■ **Provided records**:
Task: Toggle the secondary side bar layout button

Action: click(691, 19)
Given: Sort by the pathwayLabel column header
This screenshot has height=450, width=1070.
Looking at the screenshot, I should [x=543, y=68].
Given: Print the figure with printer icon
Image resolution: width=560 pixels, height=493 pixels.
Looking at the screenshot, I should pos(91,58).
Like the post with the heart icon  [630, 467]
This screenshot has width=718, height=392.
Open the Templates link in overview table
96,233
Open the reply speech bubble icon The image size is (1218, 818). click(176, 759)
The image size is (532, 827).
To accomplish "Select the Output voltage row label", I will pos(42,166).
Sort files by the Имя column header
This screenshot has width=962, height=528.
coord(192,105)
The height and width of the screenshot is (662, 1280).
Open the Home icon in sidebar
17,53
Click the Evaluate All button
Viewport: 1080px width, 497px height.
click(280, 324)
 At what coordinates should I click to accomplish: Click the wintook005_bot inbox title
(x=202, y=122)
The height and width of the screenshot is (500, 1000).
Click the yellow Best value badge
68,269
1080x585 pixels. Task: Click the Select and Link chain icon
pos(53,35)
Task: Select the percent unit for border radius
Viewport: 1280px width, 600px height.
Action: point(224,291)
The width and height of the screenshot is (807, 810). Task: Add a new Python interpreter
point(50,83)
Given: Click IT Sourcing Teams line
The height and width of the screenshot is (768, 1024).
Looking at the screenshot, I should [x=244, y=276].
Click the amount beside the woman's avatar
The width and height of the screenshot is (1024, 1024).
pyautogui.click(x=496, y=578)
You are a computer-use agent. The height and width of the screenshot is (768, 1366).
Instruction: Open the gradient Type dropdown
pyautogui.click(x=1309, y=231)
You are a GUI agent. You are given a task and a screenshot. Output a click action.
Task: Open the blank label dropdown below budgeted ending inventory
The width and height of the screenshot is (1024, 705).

■ **Task prompt**:
Write the number of lines in the data above that contain "with", adding no other words.

■ **Response box**:
2